Hace unos años y a propósito de una investigación universitaria, me encontré analizando con cuidado la idea de la identidad de la mujer poderosa — la Diosa, la bruja, la sabia, incluso la malvada — en la literatura occidental. Recuerdo que por entonces, me encontré con todo tipo de reflexiones sobre el tema pero además de eso, con un vacío de información que parecía abarcar el hecho de la mujer extraordinaria — esa figura que pocas veces aparece en el arte más allá de la idealización — como una idea directamente relacionada con algo más elaborado, meritorio y extraño. Esa percepción de lo femenino místico, irreal, profundamente arraigado en el subconsciente colectivo como una premisa que se toca poco y mucho menos, se analiza con la debida profundidad.
— Mira, se trata de la forma como se reflexiona sobre la mujer en contexto — me dijo una de mis profesoras cuando pedí su consejo — ese conocimiento esencial sobre el hecho de la mujer: eres doncella, eres madre, eres puta, eres sabia. Entre esas cuatro casillas, existen grises que pocas veces se analizan y es esa versión de la mujer lo que buscas. Para los antiguos, la mujer era sagrada. Después, la mujer se hizo peligrosa.
La profesora estaba tan obsesionada como yo con los textos medievales sobre la iluminación y la comprensión del conocimiento, en los que obviamente, la figura de la mujer tenía poca cabida. Aún así, la figura seguía presente, siendo parte de una idea general sobre lo creativo muy relacionada con la Diosa o la divinidad relacionada con la mujer. Una idea que parece subsistir a pesar de los intentos de la Iglesia católica y la cultura en general por ocultar, minimizar y menospreciar al simbolismo asociado con la divinidad femenina.
— La cosa es así: la sabia siempre ha sido parte de la imaginería popular, pero también de algo más amplio, más elaborado y más elemental sobre la forma como concebimos los símbolos. De modo que la Diosa, la Poderosa, la Bruja, son manifestaciones de la mujer Sagrada, que está en alguna parte de nuestra mente.
— ¿Olvidada? — le pregunté en esa ocasión. Ella sonrió.
— Oculta — me respondió — lo que quiere decir, que se manifiesta de manera simbólica.
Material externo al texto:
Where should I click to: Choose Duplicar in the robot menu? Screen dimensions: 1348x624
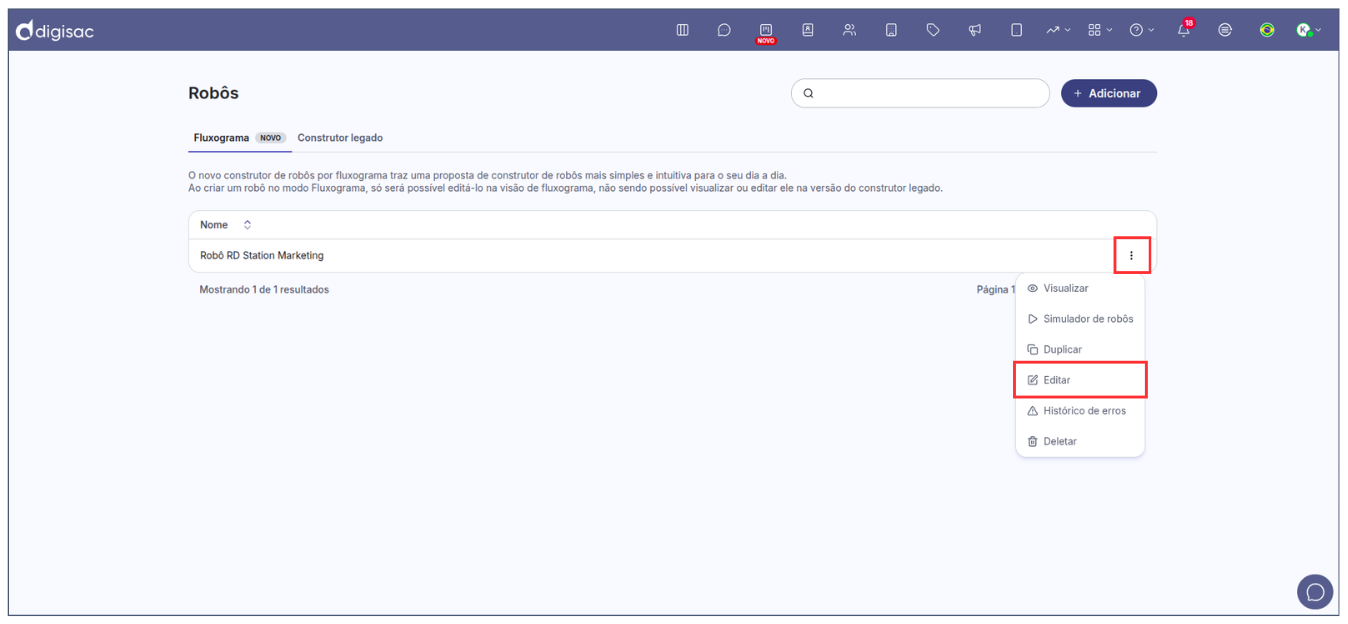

Con frecuencia, la idea de una divinidad con identidad femenina desconcierta. Años de visión Patriarcal, y sobre todo, de la insistencia de un Dios Mecanicista — Yo lo construyo, todo se construye en mi — hace complicado comprender la idea de la Diosa Primigenia, la Diosa del Bosque sin nombre, la Deidad femenina dadora de vida. No obstante, la idea de la Divinidad femenina ha sido una constante en numerosas culturas. Desde la esposa — equilibrio hasta la Diosa de todos los rostros, la idea de la creación con forma de mujer no es nueva ni mucho menos, novedosa.
Era una adolescente cuando leí por primera vez a Robert Graves. Y no lo hice en relación alguna con sus obras, si no investigando sobre la misteriosa Laura Riding, su amante y escritora maldita que por unos años, me tuvo obsesionada. Por cierto que ella en sí misma merece todo un artículo, pero esa es otra historia. Lo cierto es que, por supuesto, terminé leyendo la obra de Graves y encontré que el escritor había logrado conjugar no solo la visión teológica de una Divinidad con atributos femeninos, si no además, dotarla de una dimensión histórica y literaria que me dejó no solo asombrada, si no por supuesto, cautivada.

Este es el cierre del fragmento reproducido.